Character Analysis
Precocious. Mature. Way beyond his eleven years. Eliot's super-observant and perceptive (which is why the story works from his perspective).
He notices little things, like how his mother doesn't really eat the food Mrs. Sen offers her (MS 29-31). He can tell when Mrs. Sen feels sad (usually when she's thinking about "home," i.e., India) (MS 18-22).
He's also lonely—that is, before he meets Mrs. Sen. Once he goes to Mrs. Sen's, the beach where he lives with his mother becomes "barren and dull to play on alone; the only neighbors who stayed on past Labor Day, a young married couple, had no children, and Eliot no longer found it interesting to gather broken mussel shells in his bucket, or to stroke the seaweed" (MS 12).
Mrs. Sen gets Eliot to talk about what he really thinks. For example, when she asks him if he would ever put his mom in a nursing home, he says "Maybe…but I would visit everyday" (MS 107). How's that for honesty?
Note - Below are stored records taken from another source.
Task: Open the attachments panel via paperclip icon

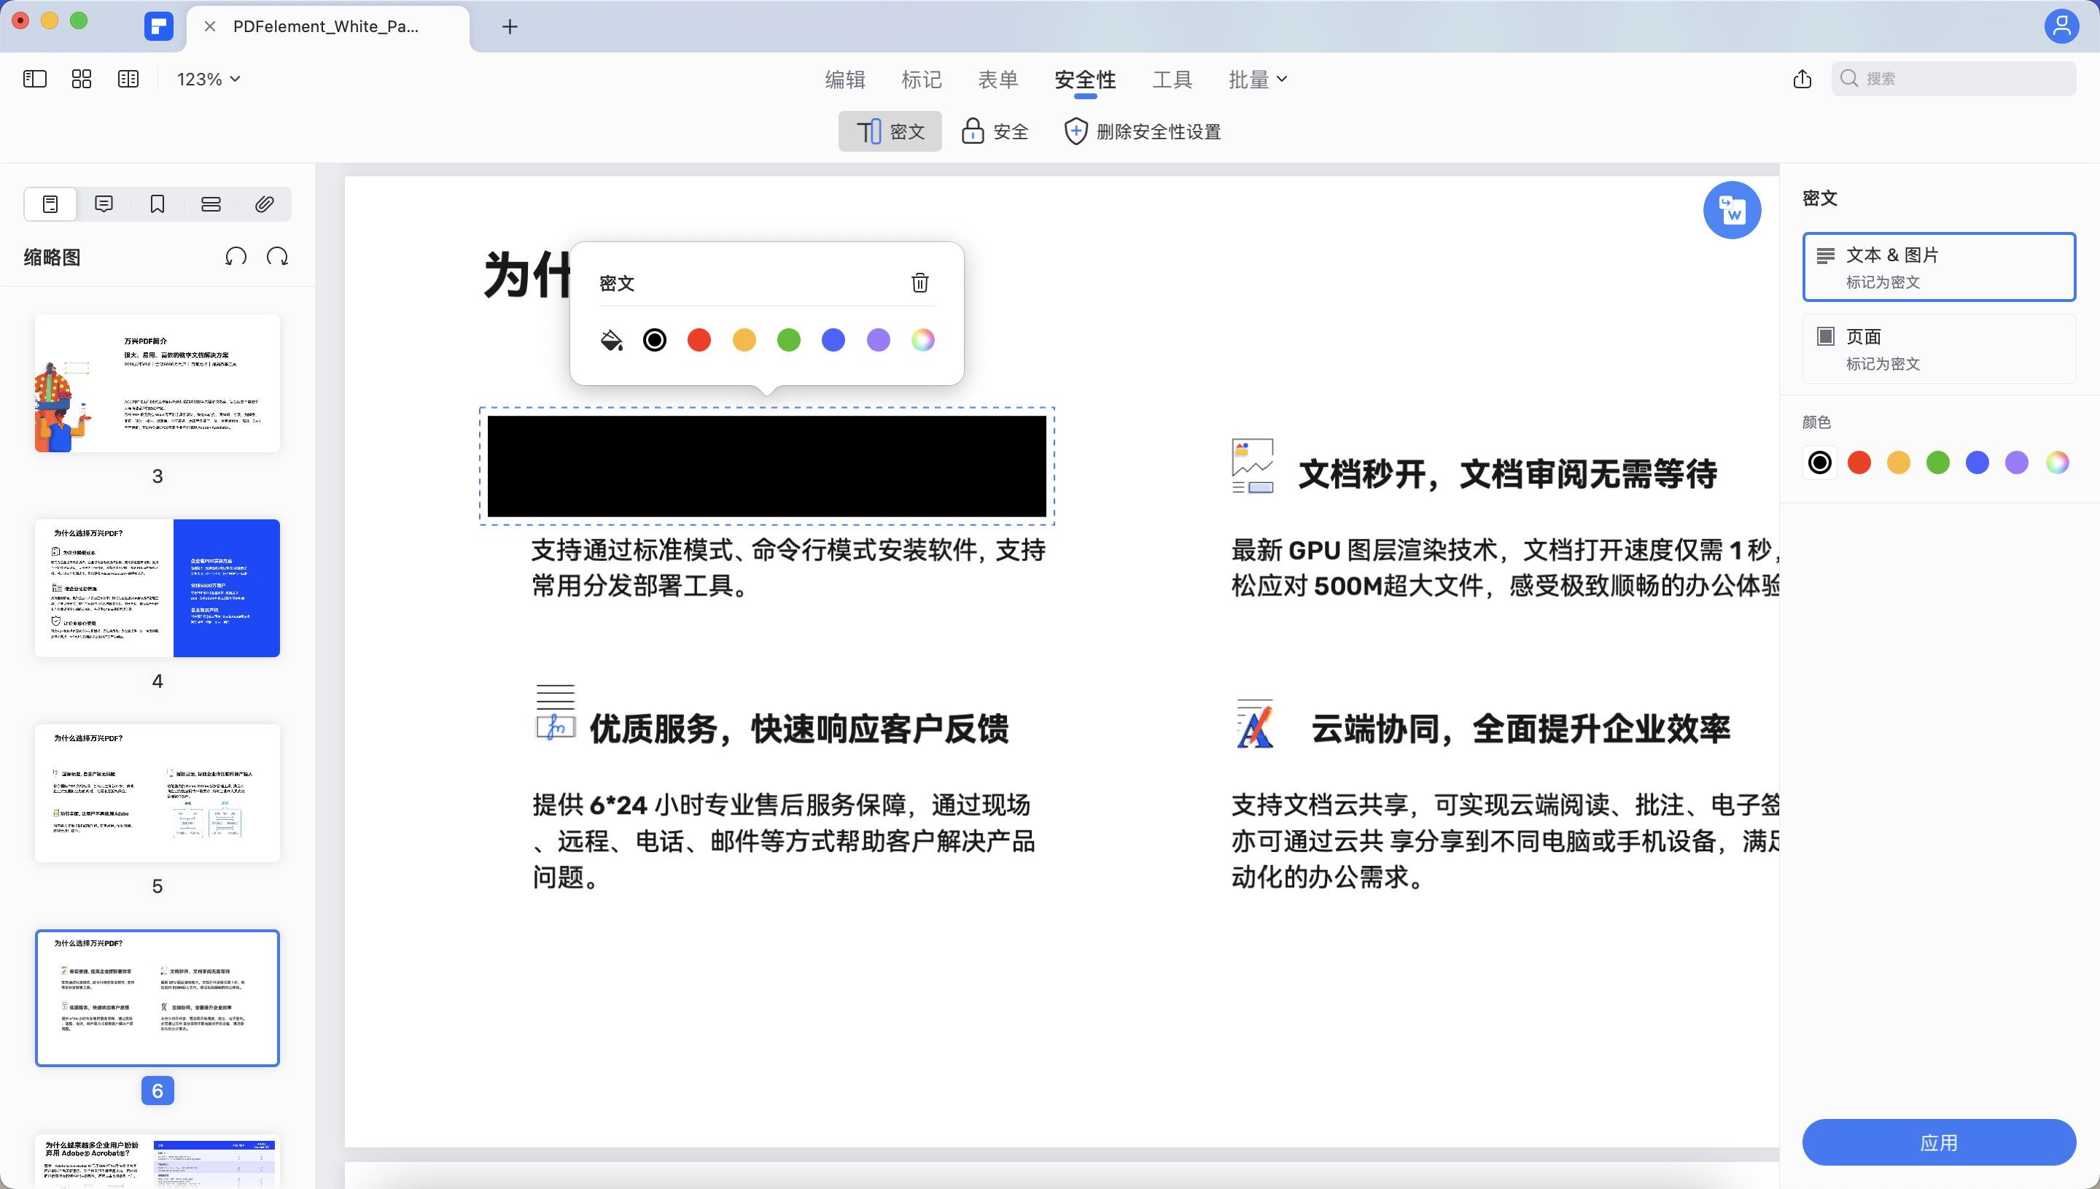Action: pos(264,203)
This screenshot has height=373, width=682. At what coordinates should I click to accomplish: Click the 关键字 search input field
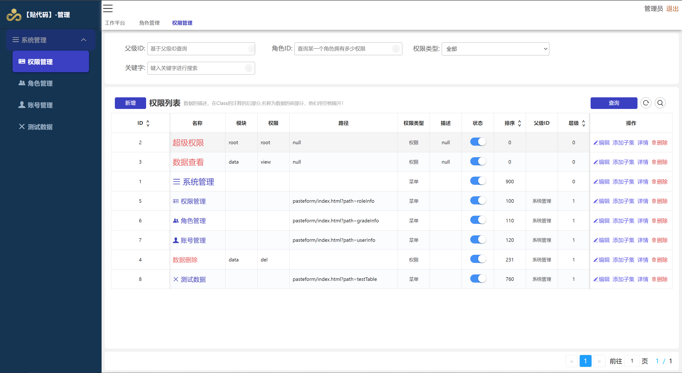click(196, 68)
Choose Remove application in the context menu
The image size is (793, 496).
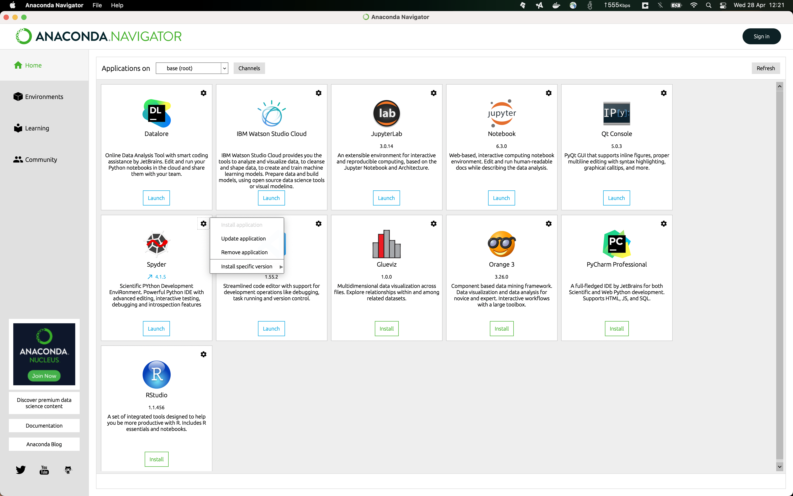244,252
Eliot thrives on the attention he gets from Mrs. Sen. Which is why, even though he doesn't make a fuss about it at all (Eliot's all about being "no trouble" (MS 30)), we know that he really misses Mrs. Sen once his mother pulls him from her care.
How do we know this? On the first day that he's left at home alone, his mother calls and asks him how he's doing. This is how his story ends: "Eliot looked out the kitchen window, at gray waves receding from the shore, and said that he was fine" (MS 129).
An 11-year-old, sitting and staring at gray waves? That's a lonely, desolate picture.